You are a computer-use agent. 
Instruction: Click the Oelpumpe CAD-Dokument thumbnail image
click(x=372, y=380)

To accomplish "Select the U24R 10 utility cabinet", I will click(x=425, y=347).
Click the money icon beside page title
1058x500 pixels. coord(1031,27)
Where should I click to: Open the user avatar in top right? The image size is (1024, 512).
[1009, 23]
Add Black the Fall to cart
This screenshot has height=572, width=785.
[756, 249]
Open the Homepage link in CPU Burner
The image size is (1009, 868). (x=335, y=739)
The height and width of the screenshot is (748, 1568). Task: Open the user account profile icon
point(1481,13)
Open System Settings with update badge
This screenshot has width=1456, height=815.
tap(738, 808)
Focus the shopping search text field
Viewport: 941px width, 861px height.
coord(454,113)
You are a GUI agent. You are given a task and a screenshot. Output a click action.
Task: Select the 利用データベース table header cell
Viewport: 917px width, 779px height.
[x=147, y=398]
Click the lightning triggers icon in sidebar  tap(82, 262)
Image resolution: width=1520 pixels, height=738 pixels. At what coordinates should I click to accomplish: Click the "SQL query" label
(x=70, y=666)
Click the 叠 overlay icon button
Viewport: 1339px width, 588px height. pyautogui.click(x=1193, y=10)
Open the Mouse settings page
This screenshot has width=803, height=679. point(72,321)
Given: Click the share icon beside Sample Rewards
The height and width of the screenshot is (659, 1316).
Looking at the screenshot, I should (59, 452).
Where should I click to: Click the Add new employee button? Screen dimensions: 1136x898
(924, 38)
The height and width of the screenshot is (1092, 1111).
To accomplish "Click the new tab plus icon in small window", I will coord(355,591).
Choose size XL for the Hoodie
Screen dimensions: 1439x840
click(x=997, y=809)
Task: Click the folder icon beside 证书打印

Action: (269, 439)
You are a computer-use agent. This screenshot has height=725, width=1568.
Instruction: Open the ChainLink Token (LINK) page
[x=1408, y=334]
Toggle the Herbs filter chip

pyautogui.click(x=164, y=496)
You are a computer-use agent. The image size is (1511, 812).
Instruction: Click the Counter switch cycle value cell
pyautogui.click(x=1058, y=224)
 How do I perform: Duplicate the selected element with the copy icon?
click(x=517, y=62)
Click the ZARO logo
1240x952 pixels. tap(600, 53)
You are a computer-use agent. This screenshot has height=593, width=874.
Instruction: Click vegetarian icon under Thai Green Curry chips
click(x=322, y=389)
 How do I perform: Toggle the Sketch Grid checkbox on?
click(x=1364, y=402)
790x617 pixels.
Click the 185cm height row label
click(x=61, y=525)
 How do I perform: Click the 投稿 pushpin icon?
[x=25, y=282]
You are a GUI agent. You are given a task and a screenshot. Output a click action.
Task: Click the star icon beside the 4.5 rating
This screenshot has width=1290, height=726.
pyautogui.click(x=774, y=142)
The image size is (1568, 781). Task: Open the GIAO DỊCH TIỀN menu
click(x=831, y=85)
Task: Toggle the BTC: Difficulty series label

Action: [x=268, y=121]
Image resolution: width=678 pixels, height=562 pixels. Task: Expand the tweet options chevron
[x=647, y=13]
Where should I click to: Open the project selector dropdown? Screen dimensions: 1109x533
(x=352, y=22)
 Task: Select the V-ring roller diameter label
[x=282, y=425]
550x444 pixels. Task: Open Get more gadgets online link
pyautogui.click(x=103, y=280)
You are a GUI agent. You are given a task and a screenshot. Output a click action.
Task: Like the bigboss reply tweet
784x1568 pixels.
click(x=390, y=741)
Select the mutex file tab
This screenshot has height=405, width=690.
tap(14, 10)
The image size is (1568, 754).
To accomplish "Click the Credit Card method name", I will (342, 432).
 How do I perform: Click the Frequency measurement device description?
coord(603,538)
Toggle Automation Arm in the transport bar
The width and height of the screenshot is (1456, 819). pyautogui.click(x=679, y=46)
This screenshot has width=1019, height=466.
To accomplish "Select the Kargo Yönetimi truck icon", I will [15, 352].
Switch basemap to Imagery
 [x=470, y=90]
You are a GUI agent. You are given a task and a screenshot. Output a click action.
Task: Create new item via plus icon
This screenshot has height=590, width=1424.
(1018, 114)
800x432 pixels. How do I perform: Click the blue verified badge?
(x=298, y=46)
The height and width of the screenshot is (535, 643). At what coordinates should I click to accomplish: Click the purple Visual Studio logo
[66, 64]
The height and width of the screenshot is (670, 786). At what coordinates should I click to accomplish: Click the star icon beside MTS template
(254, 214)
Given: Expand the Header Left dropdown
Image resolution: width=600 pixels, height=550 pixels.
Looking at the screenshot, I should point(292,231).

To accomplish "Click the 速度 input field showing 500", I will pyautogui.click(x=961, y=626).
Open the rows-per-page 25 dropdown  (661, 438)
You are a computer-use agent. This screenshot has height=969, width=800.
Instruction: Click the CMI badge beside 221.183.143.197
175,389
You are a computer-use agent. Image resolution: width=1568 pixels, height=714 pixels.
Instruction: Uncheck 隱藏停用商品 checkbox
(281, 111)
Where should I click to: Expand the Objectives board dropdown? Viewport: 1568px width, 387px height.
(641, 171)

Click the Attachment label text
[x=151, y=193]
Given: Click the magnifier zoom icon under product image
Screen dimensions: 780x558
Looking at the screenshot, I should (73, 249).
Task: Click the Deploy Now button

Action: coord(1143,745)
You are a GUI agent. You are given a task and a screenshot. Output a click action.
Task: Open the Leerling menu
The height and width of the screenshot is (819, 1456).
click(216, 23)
☆ ☆ ☆ ☆
__Problem to solve__
Pull out every line in the records above that contains the word "logo" and copy each one unchanged.

__Result of the exercise__
Click the ZARO logo
The height and width of the screenshot is (535, 643). At what coordinates should I click to accomplish: Click the purple Visual Studio logo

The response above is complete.